Like the New Yardbirds, however, Alice Cooper had tapped a new energy, a gamma bomb that mutated a pack of artsy garage rockers into a hulking heavy-metal beast.
In just under four minutes and 30 seconds, Alice Cooper slayed the '60s and summoned the '70s.
Dennis Dunaway's relentless bass powers "Return of the Spiders." For that, he should be honored alongside Zeppelin's John Paul Jones as one of metal's original bassists. But unfortunately, most rock fans don't realize that Alice Cooper originally referred to the entire band, not just its creepy little frontman, Vincent Furnier.
Dunaway, however, is more than an innovative musician.

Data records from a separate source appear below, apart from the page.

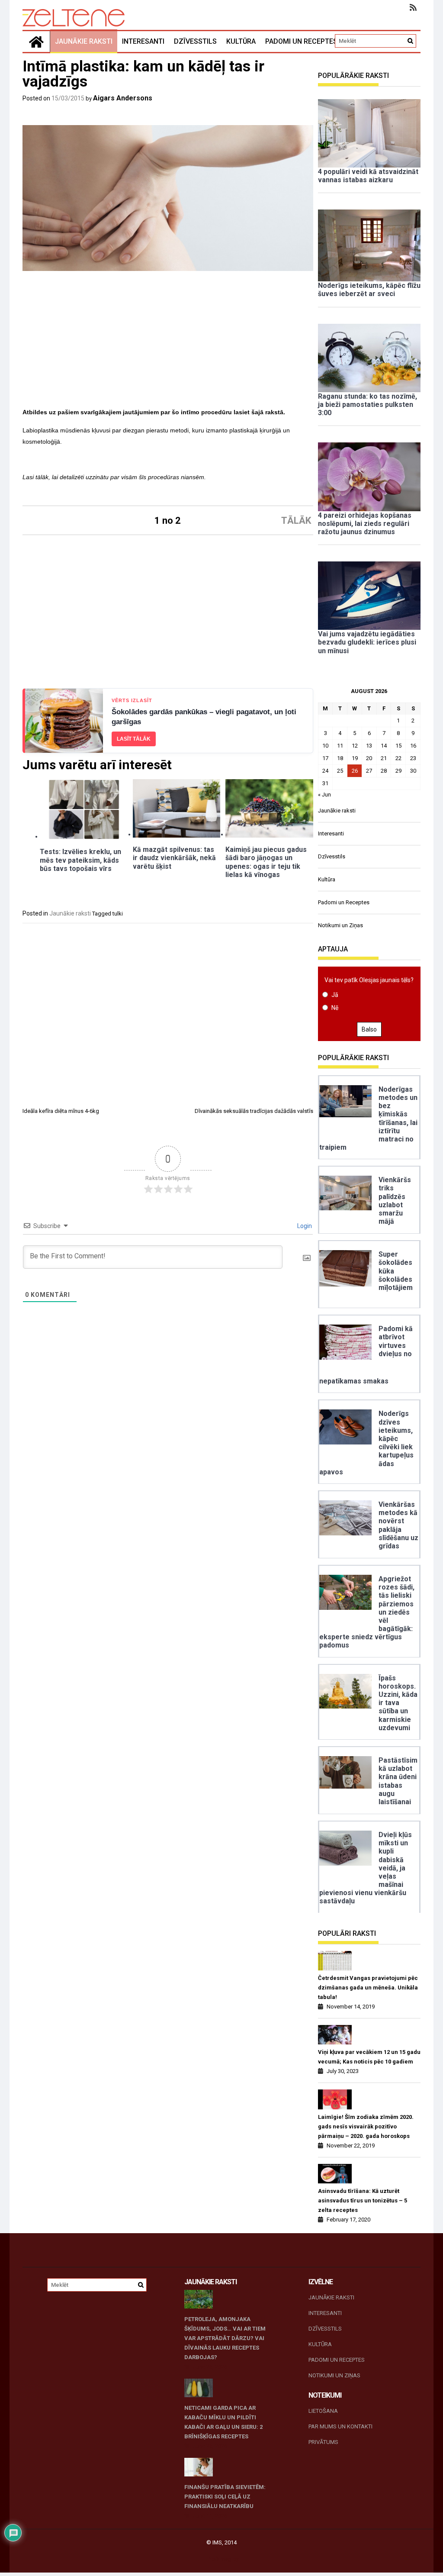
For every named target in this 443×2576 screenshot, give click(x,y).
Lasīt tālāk (134, 739)
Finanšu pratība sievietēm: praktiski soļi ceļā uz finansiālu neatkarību (225, 2496)
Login (304, 1225)
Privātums (323, 2442)
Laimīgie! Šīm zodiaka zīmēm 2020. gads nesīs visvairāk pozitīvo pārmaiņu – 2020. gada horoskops (366, 2126)
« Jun (324, 794)
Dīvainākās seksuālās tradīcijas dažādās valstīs (254, 1111)
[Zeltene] (36, 41)
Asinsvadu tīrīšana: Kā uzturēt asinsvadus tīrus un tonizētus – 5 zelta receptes (362, 2200)
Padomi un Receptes (301, 41)
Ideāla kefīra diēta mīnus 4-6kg (60, 1111)
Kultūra (241, 41)
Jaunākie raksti (83, 41)
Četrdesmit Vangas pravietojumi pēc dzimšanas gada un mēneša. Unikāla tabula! (368, 1987)
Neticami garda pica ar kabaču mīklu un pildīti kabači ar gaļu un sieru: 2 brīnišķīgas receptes (223, 2422)
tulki (117, 913)
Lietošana (323, 2411)
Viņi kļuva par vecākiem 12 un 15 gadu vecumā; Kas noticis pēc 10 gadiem (369, 2057)
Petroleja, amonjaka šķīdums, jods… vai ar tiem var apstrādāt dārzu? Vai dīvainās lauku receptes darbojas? (225, 2338)
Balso (369, 1029)
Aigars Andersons (122, 98)
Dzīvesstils (195, 41)
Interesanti (143, 41)
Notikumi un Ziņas (340, 925)
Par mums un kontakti (340, 2426)
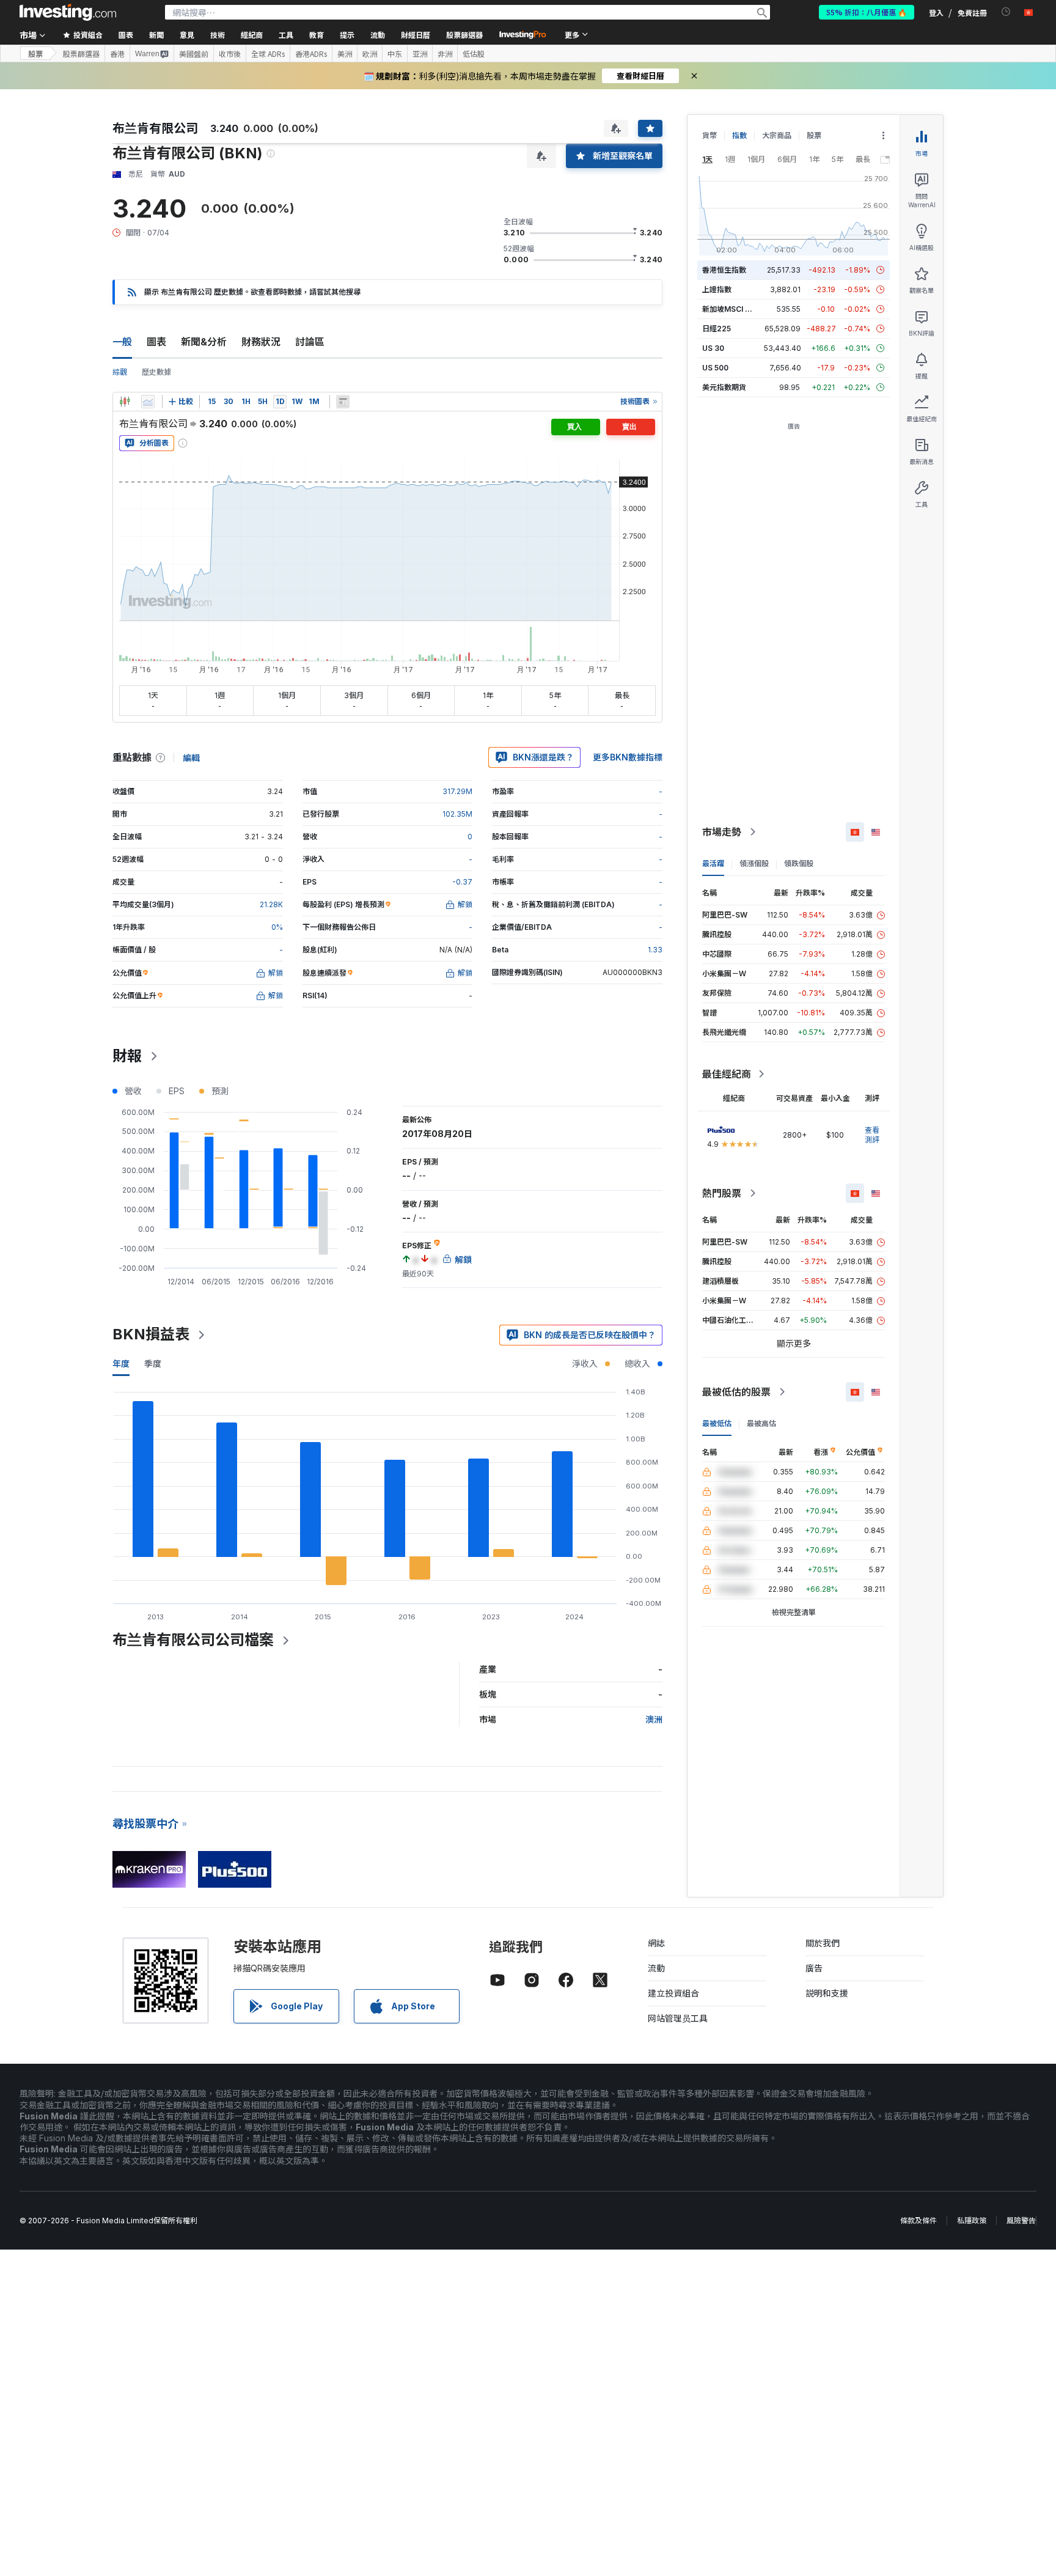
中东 (394, 54)
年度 (121, 1363)
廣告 (814, 1968)
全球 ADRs (268, 54)
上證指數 (717, 289)
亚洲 (420, 54)
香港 (117, 54)
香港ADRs (311, 54)
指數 (739, 135)
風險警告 (1021, 2220)
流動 (656, 1968)
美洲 (344, 54)
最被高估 (761, 1423)
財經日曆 (415, 34)
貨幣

As one of the group's primary composers and conceptualists (he designed Furnier's spider makeup), Dunaway helped invent the group's muscular glam-rock and onstage theatrics -- which, in turn, influenced such icons as David Bowie, Kiss, and a whole lot more.
After leaving Alice Cooper in the mid-'70s, Dunaway literally retreated to his basement, where for 20 years he stockpiled songs -- some of which finally appear on Bones From the Yard, Dunaway's new disc and debut as a bandleader.
Like vintage Alice Cooper, the Dennis Dunaway Project mingles pummeling hard rock and dark social commentary. "The disc is an artist's vision of today's news," explains Dunaway, phoning from his Connecticut home. "The song 'Man Is a Beast,' for example, looks at the shortcomings of 'civilized man.'"
The slithering riff in "Kandahar," one of the disc's highlights (with a message that's all too obvious from its title), recalls "Black Juju" off the Alice Cooper classic Love It to Death.
"At the Beachland we'll be performing half Alice Cooper, half the new album," explains Dunaway. "We'll actually be doing 'Black Juju.'"
Considering Cleveland's rabid love for heavy metal, the entire city should show up and pay Dunaway some serious tribute.